Hace algo más de una semana, Carlos Taibo presentaba en León su obra Anarquistas de Ultramar. La sala de actos del Museo Sierra Pambley se quedó pequeña para escuchar a este profesor muy conocido por sus alegatos en contra del crecimiento desmedido e insostenible de las sociedades capitalistas en las que vivimos. Los oyentes, a través de su verbo metódico y docente, pudieron comprobar que el pensamiento de aquellos primeros anarquistas europeos no era algo tan radicalmente nuevo como cabría suponer. La colaboración, la democracia directa o el apoyo mutuo habían existido siempre en comunidades humanas de todo el mundo mientras estas estuvieron alejadas del avance del materialismo y egoísmo capitalistas. Taibo recordó a Reclus, Malatesta o el barbudo Kropotkin, ese geógrafo ruso que recorrió Siberia a uña de caballo comprobando que en confines alejados del mundo industrial existían otras realidades humanas de las que consideró que era preciso conocer sus valores. ¿Hasta qué punto otros de aquellos escritores decimonónicos europeos habían aprendido de las comunidades humanas alejadas de la carrera industrial de occidente?
Finalizada la presentación, en una conversación informal, reflexionábamos con Taibo sobre la soberbia, tan confiada en las ideas ilustradas, que campaba por la sociedad occidental de principios del s.XX. Si aquellos escritores, en muchos casos, no se fijaron en las realidades ultramarinas y periféricas, menos lo iban a hacer en otras que estaban justo a la puerta de casa. ¿Conocía el pensamiento político del momento a las sociedades campesinas que todavía entonces mantenían formas de vida alternativas dentro de la misma Europa?
Sobre esto, Taibo dijo saber poco.
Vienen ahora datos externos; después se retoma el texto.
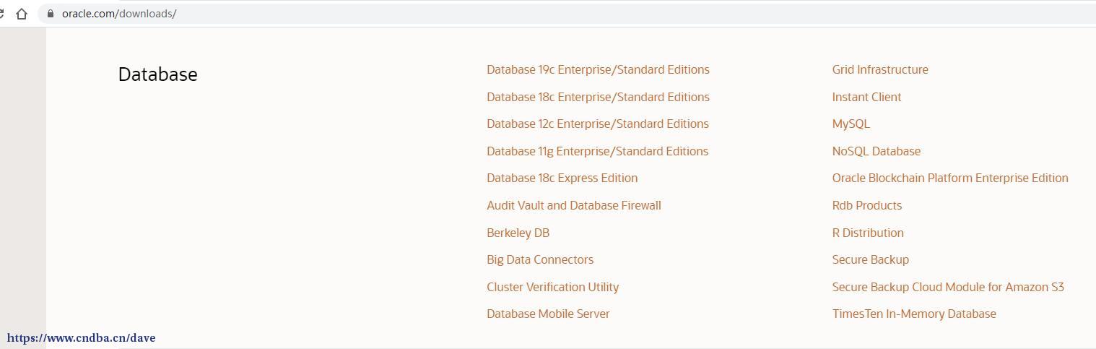Go to Grid Infrastructure downloads
Image resolution: width=1096 pixels, height=349 pixels.
click(x=880, y=70)
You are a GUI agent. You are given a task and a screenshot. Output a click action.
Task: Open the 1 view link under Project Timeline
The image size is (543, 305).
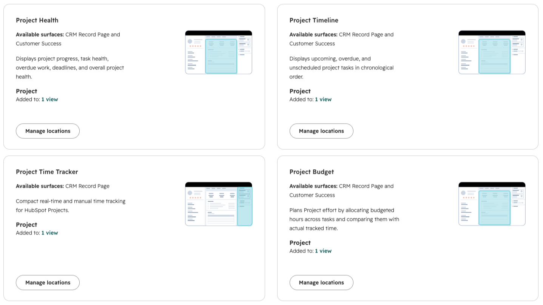[323, 100]
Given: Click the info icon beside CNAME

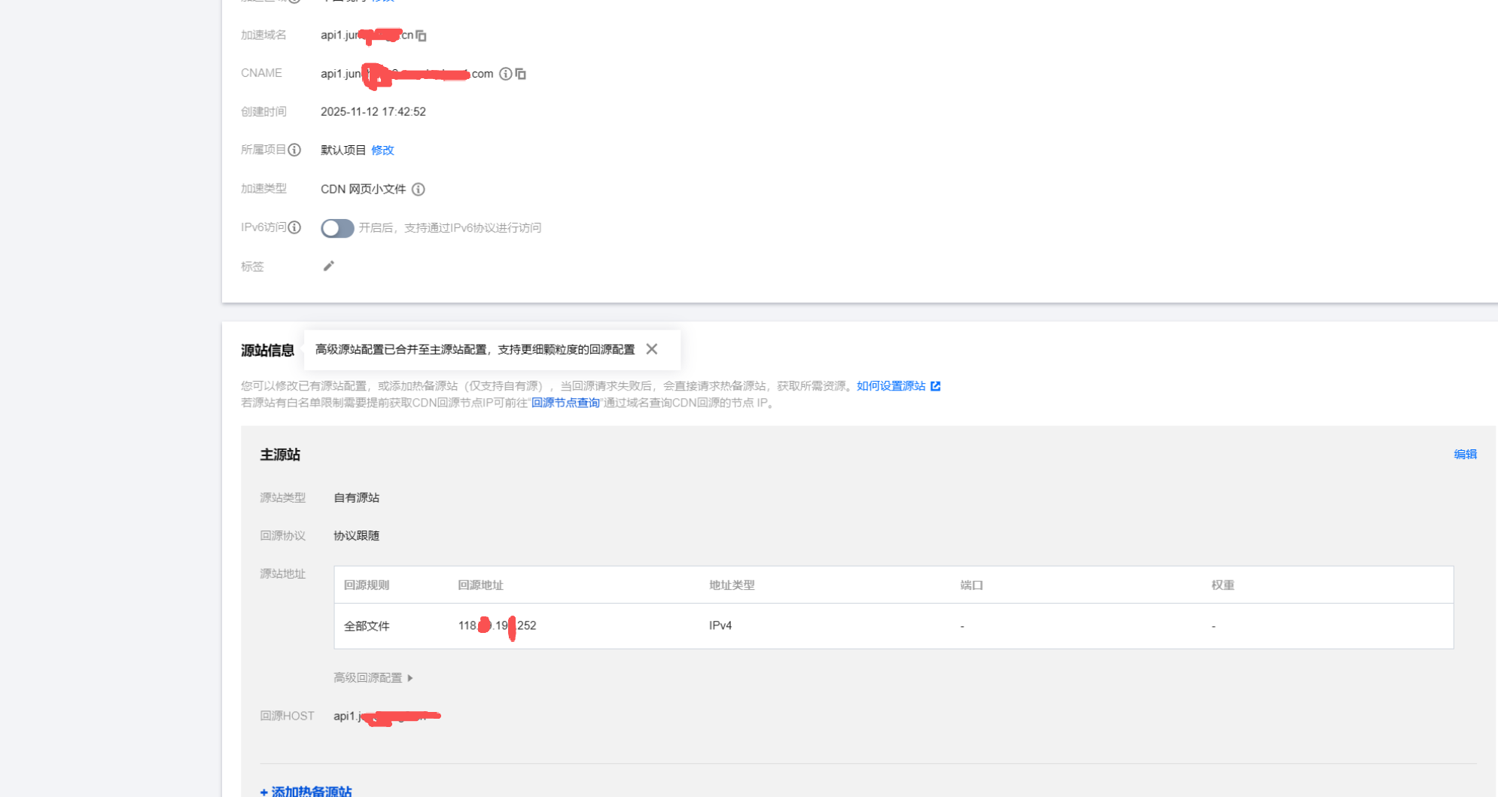Looking at the screenshot, I should (506, 74).
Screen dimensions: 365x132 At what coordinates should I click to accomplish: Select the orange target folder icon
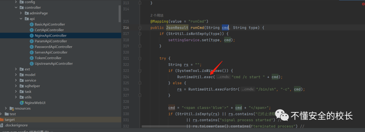(x=2, y=120)
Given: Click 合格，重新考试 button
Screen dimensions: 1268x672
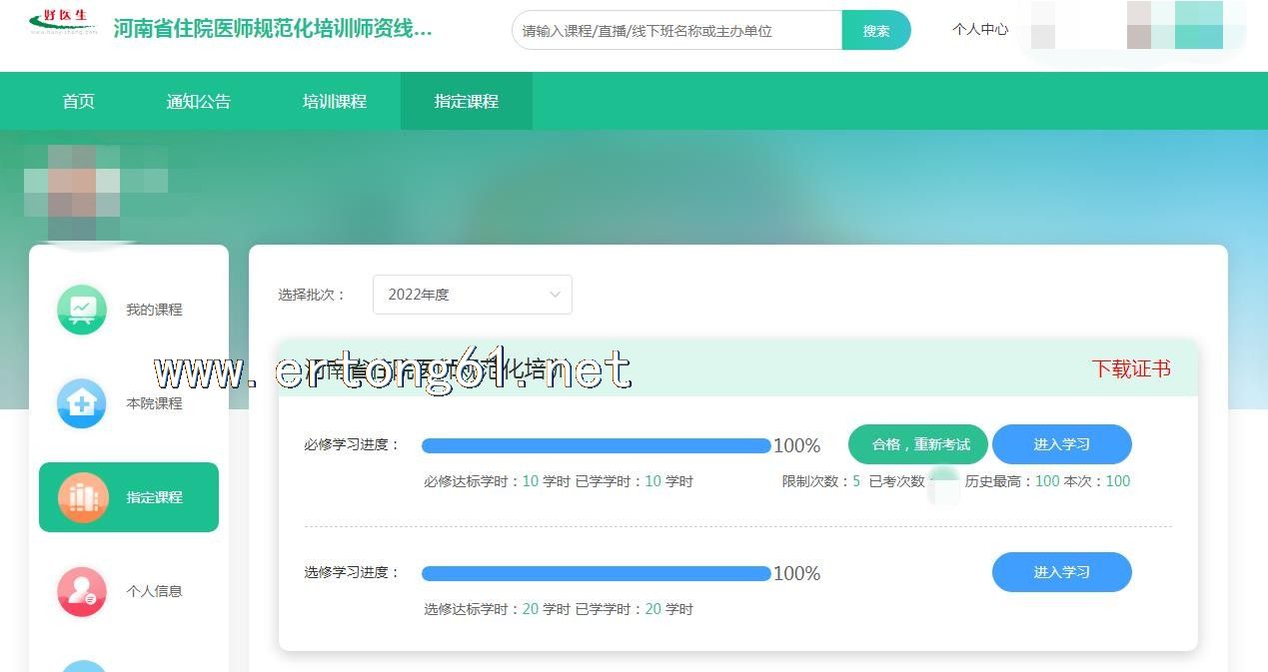Looking at the screenshot, I should pos(919,444).
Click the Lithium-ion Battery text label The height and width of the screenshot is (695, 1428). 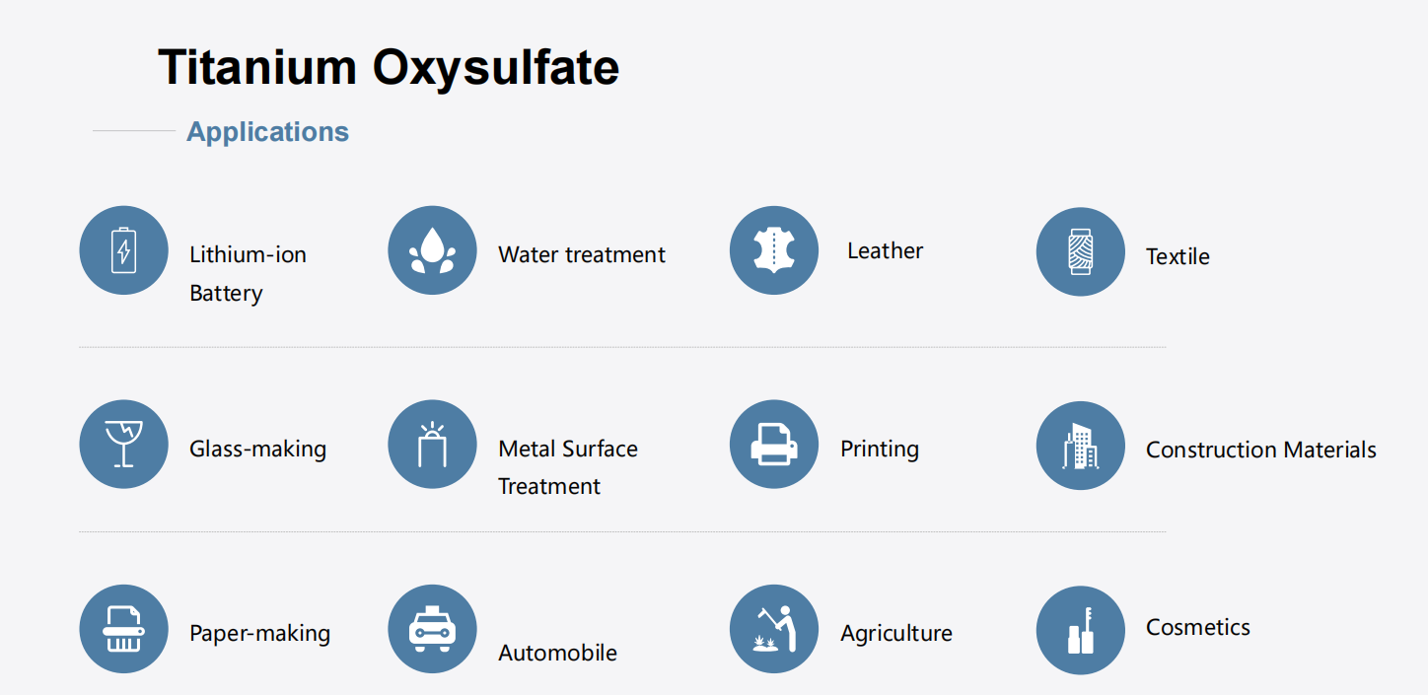coord(249,274)
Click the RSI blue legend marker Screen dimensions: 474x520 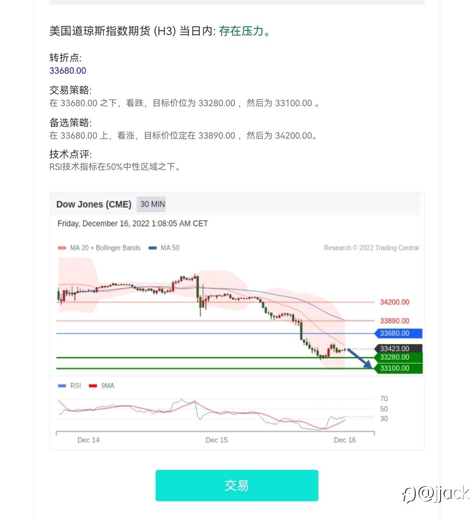pos(62,386)
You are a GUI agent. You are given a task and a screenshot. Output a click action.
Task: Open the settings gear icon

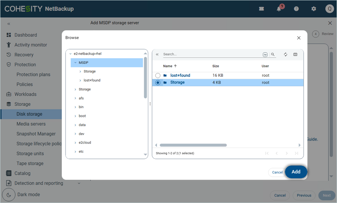click(314, 9)
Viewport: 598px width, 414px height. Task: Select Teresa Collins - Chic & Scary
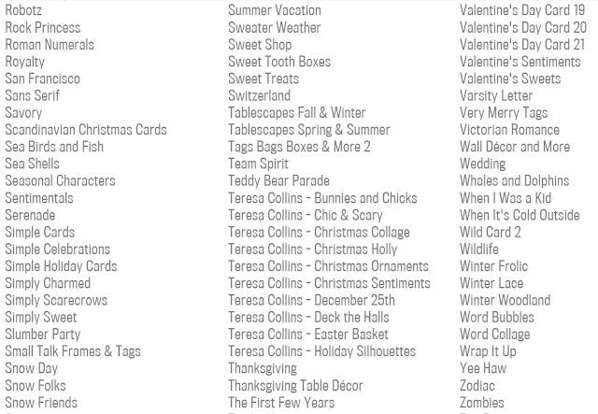306,215
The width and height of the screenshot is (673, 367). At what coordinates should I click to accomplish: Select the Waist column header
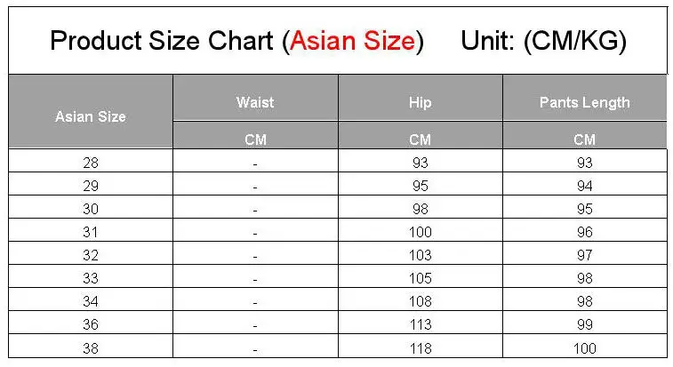(255, 102)
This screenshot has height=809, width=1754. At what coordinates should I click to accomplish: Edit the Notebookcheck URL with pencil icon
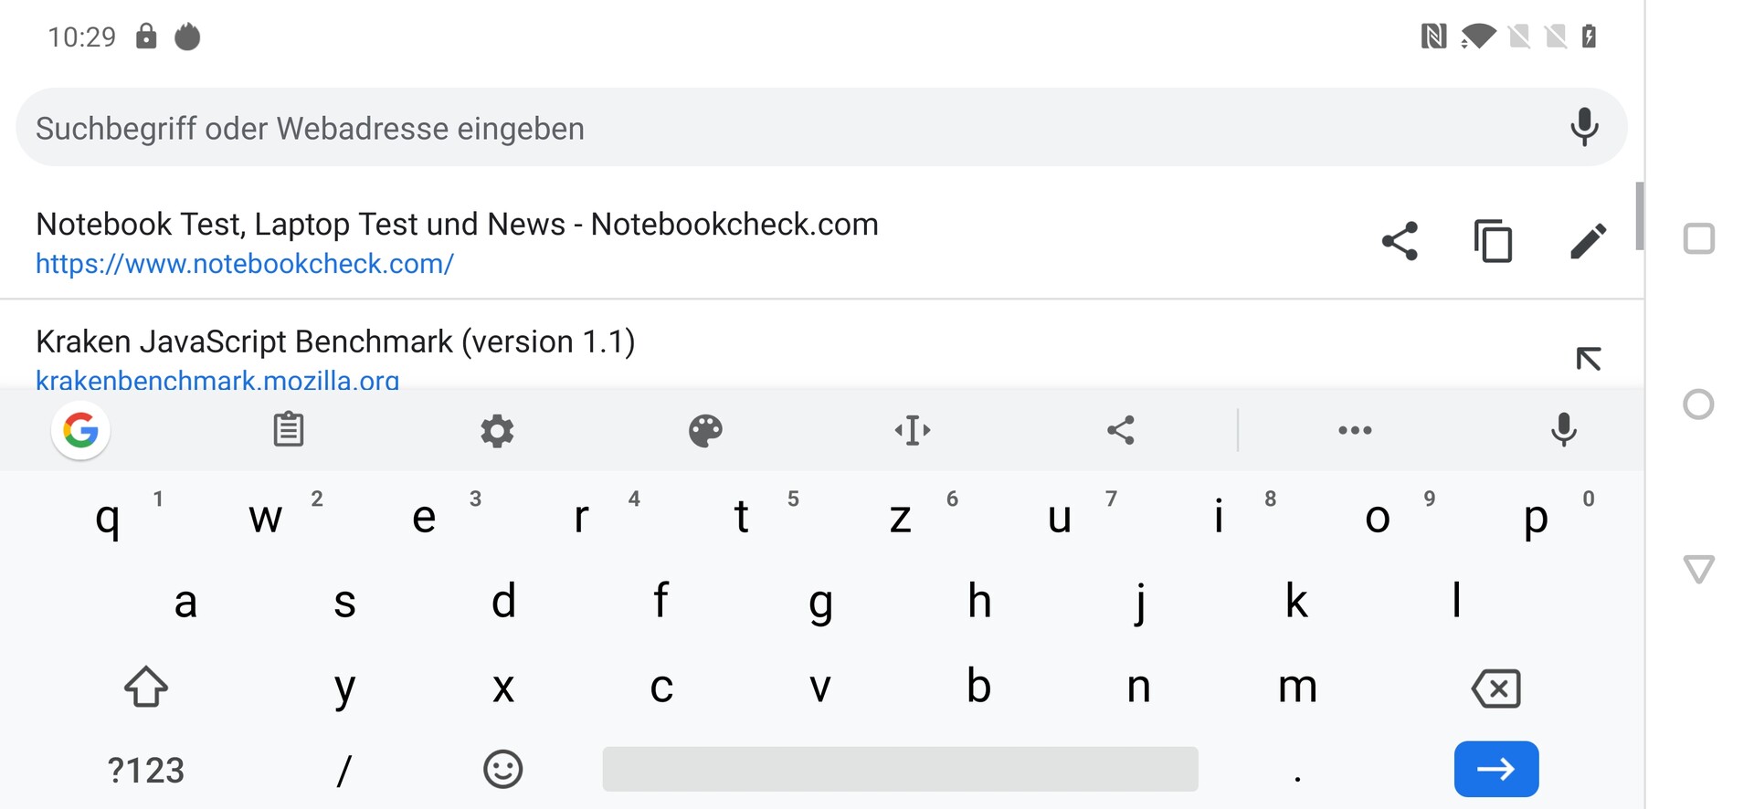coord(1588,241)
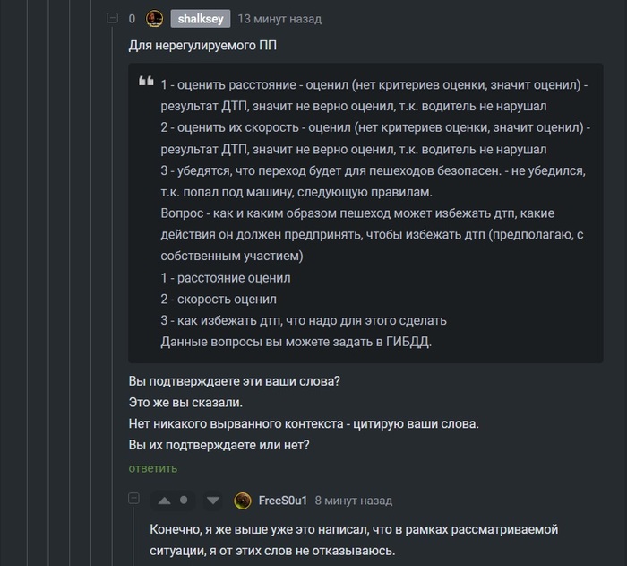Click the comment rating score "0"
627x566 pixels.
132,19
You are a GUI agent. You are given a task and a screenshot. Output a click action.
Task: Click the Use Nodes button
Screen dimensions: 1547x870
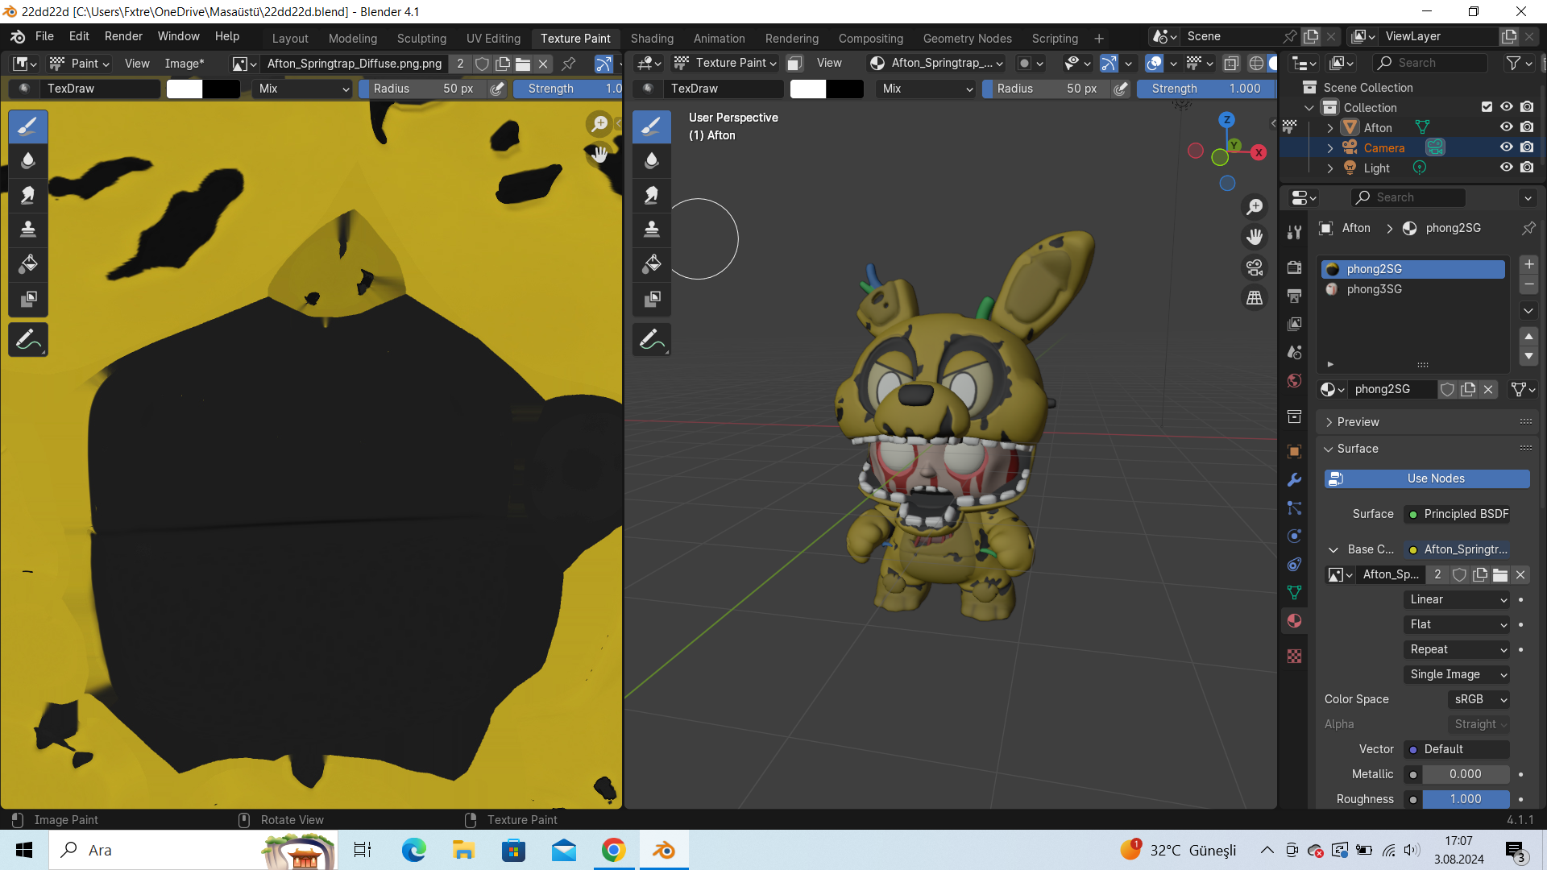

Habló, sí, de los campesinos andaluces. Según el autor, la privatización de los comunales del sur de España tras las desamortizaciones fue una de las principales causas para que aquellos protagonizaran movimientos políticos que hicieron recaer la atención de algunos autores. Sin embargo, lo que fue una sorpresa para él fue algo que a los leoneses nos resulta más familiar. Nuestras comunidades agrícolas tradicionales, basadas en valores cercanos a los de colaboración y democracia directa, pervivieron todavía más tiempo que las del sur. De forma silenciosa se resistieron, hasta el último momento, hasta su claudicación ya bien entrado el siglo XX. Fueron agonizando ante nuestros ojos con una atención muy escasa y, en ocasiones, arrinconadas en ese cajón tan genérico de “temas leoneses”. Pero, sin embargo, lo que pueden enseñarnos a todos sobre nuestras modernas sociedades materialistas e individualistas es, aún hoy, mucho más de lo que imaginanos.